Now go find your checkbook and make sure you have enough in your bank account to send your children to college. We will need to immediately drain these funds.

The shopping list:

  1. The basics: to get up and running, order a TrueStrike golf mat with all the trimmings ($800) and a hitting cage with net ($500) to be able to start swinging before all the other goodies arrive.
  2. The hardware: for the power you’ll want to invest in a nice desktop computer (we always prefer a Mac) with a minimum 500GB drive and enough ports for all of your cameras. To be safe, let’s get the latest Mac Pro from Apple and pair it with a lovely LED display. You’ll also need Parallels Desktop for Mac and a copy of Windows to run the swing analysis software. $6,000.
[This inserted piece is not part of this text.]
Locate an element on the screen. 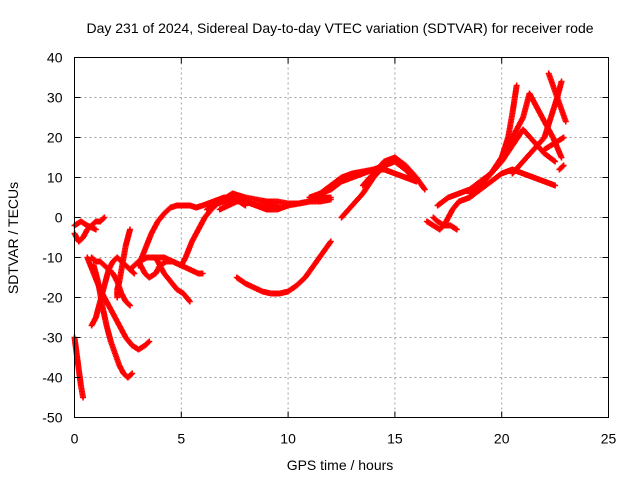 This screenshot has height=480, width=640. y-tick-label: 30 is located at coordinates (55, 98).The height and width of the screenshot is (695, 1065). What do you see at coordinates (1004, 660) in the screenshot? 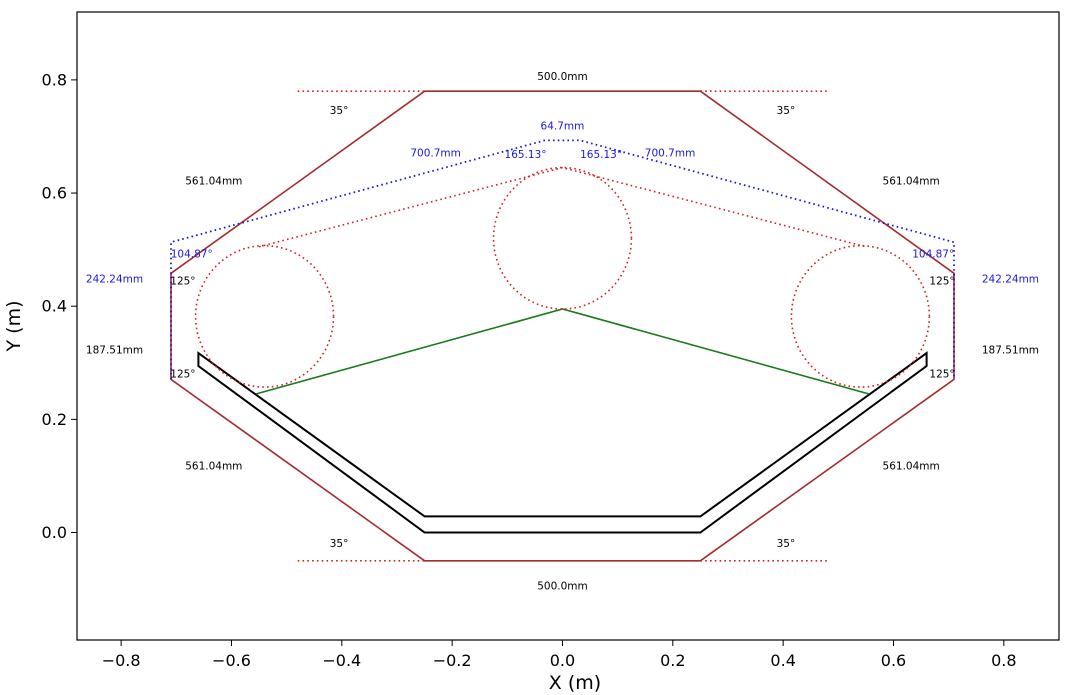
I see `x-tick-label: 0.8` at bounding box center [1004, 660].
  3. Cameras: to capture all the action, train a minimum of 3 cameras on your buttery swing. Since you’re flush with cash don’t hassle with repositioning these cameras for putting analysis, but instead bring the tab to about $3,000 by ordering up two more cameras to dedicate to your putting stoke. 3 large should cover the cost of lens purchases as well.
  4. The brains: teaching professionals use it, and we think you’ll do just fine by it as well – order up one of the most popular golf swing analysis packages available, the V1 Pro 2010. As there will be a minimum of three cameras to capture your full swing plus another two for your putting stroke, you’re going to need to pony up $7,000 for the Eight Camera License. But hey, with 3 years of their Pro Advantage service included, you’ll get full access to Tour player swing models filmed at 300 frames per second.
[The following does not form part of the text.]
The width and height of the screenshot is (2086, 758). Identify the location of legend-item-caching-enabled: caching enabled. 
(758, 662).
  5. Lights: no makeup is necessary, but you are still going to want some decent lighting. Crack open the piggy bank and grab another $1,500 for a set of DP studio lights.
  6. Showing it off: whomever is controlling the software will have a nice display on which to break down your swing, but we bet you are going to want at least two televisions – one for each of the full swing area and also the putting area. Let’s not get crazy here…some 52″ Sony’s will be fine, and only set you back another $4,000.
  7. Just like on TV: unless you live on a serious amount of land and can open your garage to hit into a field and watch your actual ball flight, you will love digging deep into your pockets for a TrackMan Home Studio. Just as seen on golf tournaments, the TrackMan measures ball launch and club movement, calculates the length, dispersion and trajectory of each shot, and then displays a graphic representation of ball flight. Awesome. And it starts at only $16,600.
  8. Get balanced: you’ve come this far with your spending, so no reason not to be a good American by ruining your credit and putting yourself deeper into debt. By going all out and dropping another $7,000, you can distance yourself from the competing home golf studios on your block with a Dynamic Balance System (DBS) to help improve your stability.
  9. Odds and ends: while you’ve ordered all the main components, don’t forget all the little things. Allocate at least another $500 or so for cables and camera mounts.
  10. Last but not least is the small matter of construction of a wet bar in your garage, and any hourly fees to provide for a bartender or waitress. We leave this spending to your discretion as well as any investment in the couches that you wish to provide for a seating area (did someone say “Corinthian leather”?).

And please…don’t forget to invite us over when it’s complete!